Collect every line of the items below that contains the word "column", and copy each one.

▬▬▬▬▬▬

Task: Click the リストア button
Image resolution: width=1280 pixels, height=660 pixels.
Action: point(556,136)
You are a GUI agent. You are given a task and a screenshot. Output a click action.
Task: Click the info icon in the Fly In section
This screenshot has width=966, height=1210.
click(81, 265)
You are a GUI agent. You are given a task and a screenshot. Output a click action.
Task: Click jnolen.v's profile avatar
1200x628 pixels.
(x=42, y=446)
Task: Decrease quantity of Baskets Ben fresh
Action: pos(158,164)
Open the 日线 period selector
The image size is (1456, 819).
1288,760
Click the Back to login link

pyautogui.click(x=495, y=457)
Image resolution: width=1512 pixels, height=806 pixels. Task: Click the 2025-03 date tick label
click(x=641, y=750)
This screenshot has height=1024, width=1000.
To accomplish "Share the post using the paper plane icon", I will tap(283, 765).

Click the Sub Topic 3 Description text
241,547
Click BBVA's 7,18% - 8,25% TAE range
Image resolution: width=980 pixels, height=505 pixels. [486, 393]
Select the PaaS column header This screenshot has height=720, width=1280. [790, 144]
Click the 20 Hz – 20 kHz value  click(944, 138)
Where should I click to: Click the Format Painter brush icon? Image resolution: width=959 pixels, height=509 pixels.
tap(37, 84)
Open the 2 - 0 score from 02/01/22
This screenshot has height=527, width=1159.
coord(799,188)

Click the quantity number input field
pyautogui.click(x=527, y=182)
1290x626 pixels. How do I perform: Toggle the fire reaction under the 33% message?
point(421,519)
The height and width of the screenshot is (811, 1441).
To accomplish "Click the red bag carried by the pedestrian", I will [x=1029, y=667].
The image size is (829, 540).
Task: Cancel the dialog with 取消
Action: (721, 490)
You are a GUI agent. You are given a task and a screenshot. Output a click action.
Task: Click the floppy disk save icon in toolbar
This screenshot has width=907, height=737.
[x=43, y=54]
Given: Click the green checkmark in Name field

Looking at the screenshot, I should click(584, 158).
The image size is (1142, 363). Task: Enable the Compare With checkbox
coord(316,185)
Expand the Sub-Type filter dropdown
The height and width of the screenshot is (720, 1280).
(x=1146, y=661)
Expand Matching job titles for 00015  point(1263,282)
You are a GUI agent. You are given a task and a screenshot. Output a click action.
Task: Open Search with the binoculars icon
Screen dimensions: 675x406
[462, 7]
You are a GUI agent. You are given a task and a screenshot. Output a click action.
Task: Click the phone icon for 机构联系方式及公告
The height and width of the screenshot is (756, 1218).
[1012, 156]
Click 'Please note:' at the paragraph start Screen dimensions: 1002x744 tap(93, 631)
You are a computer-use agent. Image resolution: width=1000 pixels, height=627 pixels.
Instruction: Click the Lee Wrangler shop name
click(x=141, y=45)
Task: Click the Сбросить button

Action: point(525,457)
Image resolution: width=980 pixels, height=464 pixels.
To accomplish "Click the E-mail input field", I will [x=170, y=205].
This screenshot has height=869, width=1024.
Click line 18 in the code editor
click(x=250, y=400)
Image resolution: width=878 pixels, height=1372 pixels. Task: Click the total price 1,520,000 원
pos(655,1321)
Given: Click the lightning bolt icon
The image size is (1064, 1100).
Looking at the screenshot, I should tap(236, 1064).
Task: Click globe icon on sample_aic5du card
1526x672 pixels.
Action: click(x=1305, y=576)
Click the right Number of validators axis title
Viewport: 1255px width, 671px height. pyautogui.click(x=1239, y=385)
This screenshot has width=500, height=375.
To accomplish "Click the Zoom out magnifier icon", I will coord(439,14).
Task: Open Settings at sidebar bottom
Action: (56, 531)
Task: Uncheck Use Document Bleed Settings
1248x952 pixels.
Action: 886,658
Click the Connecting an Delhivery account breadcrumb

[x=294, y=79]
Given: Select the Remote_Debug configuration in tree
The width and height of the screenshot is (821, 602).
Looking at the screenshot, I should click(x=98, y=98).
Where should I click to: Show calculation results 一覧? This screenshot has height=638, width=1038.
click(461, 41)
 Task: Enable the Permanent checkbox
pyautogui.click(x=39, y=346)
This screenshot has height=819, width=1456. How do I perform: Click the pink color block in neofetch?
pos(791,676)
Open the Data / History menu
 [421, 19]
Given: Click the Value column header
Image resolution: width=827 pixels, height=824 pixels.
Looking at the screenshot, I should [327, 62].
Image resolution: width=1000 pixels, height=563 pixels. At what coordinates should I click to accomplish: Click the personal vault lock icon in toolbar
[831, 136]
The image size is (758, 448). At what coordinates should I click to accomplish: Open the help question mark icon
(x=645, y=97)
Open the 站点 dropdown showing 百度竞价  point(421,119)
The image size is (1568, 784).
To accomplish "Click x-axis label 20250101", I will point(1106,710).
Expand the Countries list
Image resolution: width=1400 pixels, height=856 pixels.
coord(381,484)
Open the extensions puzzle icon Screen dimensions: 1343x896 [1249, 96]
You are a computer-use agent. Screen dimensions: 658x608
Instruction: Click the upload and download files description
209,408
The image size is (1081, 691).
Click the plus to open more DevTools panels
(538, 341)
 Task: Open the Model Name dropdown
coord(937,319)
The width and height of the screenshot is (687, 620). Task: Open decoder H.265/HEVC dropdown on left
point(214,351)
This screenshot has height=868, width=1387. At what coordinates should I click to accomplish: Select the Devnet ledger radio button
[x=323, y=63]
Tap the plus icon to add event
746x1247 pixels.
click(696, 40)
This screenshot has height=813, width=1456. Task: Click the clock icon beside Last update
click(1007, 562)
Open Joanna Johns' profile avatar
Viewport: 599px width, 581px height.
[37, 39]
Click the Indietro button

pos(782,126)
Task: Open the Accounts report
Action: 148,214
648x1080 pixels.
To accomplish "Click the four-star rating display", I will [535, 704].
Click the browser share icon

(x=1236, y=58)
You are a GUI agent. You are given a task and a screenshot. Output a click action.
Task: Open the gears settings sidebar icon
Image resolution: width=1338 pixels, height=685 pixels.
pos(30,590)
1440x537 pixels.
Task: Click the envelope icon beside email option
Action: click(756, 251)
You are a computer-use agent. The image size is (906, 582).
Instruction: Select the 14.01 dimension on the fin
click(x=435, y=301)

▬▬▬▬▬▬

▶ **Solution for this problem**:
Select the PaaS column header This screenshot has height=720, width=1280. [790, 144]
Given: Click the Value column header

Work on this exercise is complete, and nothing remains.